> **Provided data**:
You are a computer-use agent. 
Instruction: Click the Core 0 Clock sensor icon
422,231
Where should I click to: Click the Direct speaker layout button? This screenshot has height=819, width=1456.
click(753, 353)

> **To do**: Keeping each line intact, set down the entire listing once more.

> **Response box**:
You are a computer-use agent. 
Instruction: Click the Core 0 Clock sensor icon
422,231
Where should I click to: Click the Direct speaker layout button? This screenshot has height=819, width=1456.
click(753, 353)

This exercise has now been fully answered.